◆ **Description of the task**
Below are lines of records; copy exactly those from the one containing "Toggle 'nur Regeln" through the one containing "The image size is (509, 385).", leaving the pictures behind.

BEGIN Provided entries

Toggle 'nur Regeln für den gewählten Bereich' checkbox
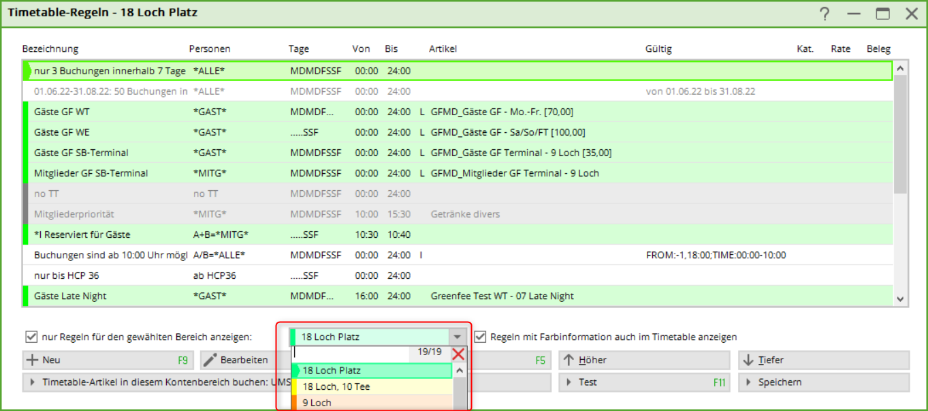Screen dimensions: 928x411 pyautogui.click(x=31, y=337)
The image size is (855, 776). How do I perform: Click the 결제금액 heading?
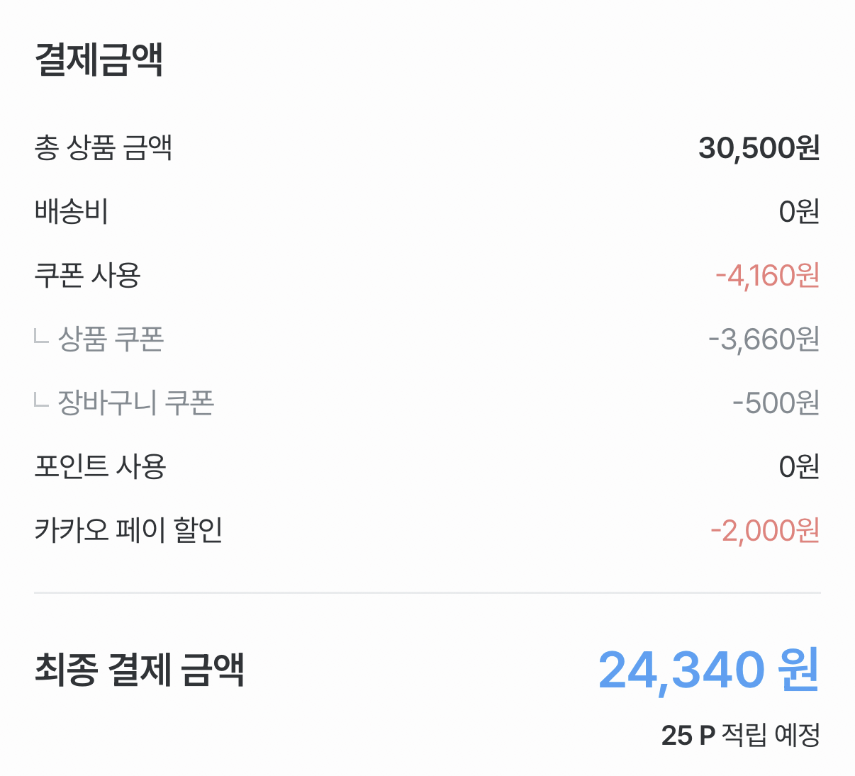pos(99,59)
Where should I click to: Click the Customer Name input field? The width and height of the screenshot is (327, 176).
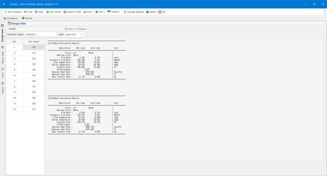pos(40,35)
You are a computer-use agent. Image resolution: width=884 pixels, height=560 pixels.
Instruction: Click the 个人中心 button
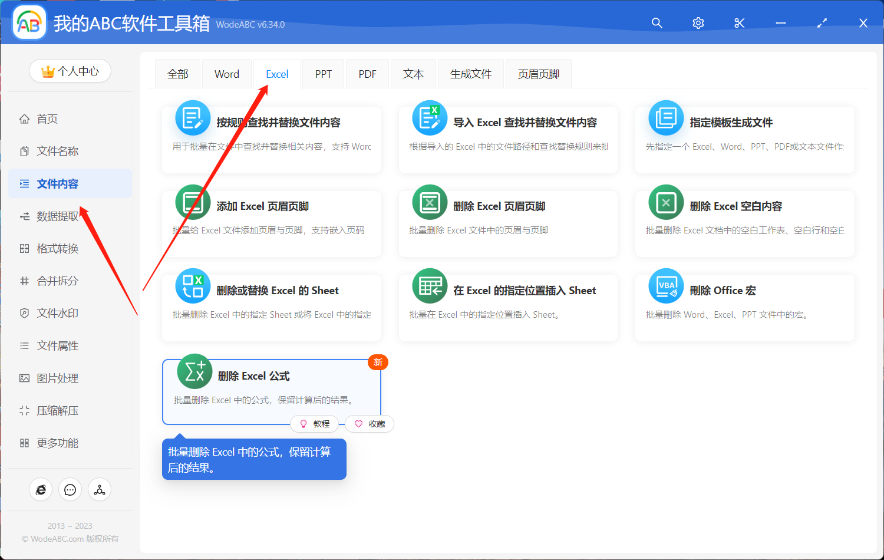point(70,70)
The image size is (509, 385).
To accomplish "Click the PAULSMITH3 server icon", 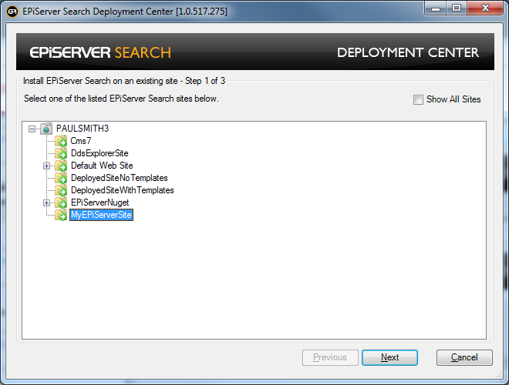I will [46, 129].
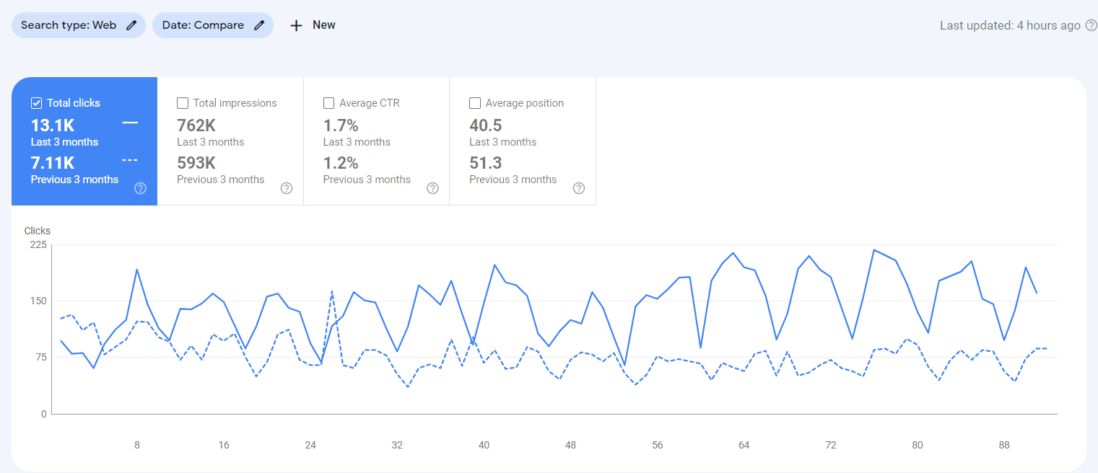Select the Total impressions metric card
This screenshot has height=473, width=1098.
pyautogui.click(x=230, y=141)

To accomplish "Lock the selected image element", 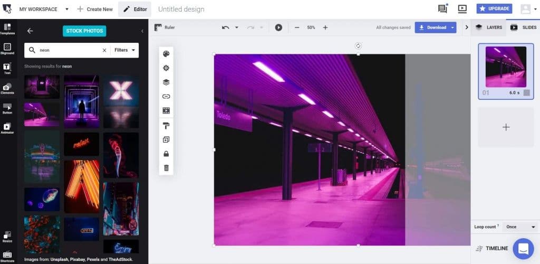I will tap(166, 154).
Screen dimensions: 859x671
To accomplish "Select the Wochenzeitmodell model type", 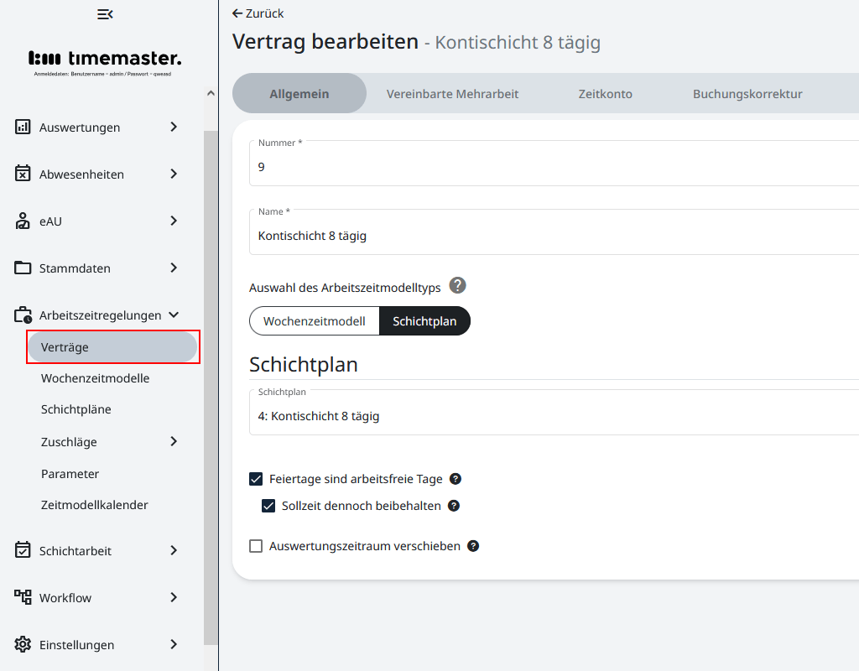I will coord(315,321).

END Provided entries
BEGIN Provided entries

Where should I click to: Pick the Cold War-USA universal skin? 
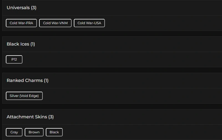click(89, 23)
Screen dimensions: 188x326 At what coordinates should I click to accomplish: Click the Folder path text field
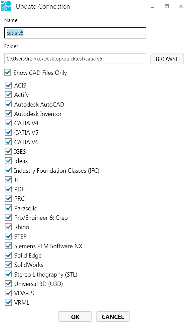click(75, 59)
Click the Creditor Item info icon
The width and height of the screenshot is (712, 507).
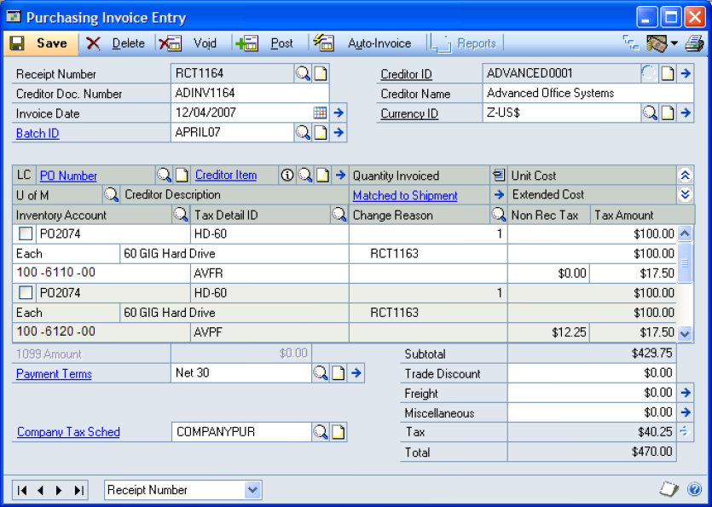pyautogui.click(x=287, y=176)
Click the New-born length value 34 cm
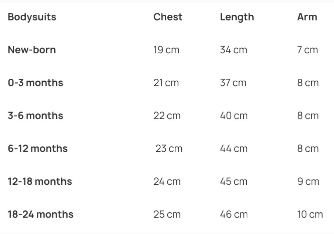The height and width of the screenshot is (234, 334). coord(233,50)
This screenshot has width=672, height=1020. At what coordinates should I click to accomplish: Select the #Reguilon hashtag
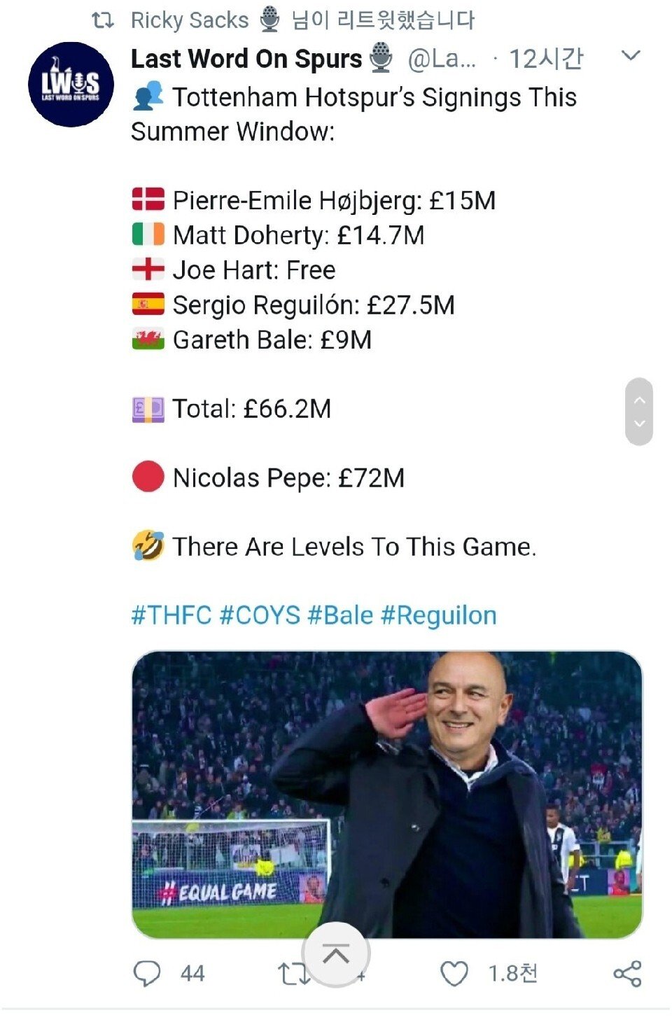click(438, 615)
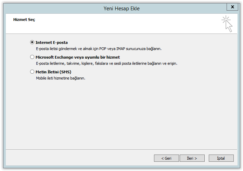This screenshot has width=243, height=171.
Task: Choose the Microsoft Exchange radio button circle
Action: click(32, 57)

END Provided entries

◆ **Written response**
Toggle 'nur Regeln für den gewählten Bereich' checkbox
Screen dimensions: 928x411 pyautogui.click(x=31, y=337)
The image size is (855, 776). How do I perform: Click the 결제금액 heading?
pos(99,59)
Where should I click to: Click the Customer Name input field? The width and height of the screenshot is (327, 176).
pos(40,35)
You are a computer-use agent. Image resolution: width=884 pixels, height=560 pixels.
Instruction: Click the 个人中心 button
point(70,70)
The image size is (509, 385).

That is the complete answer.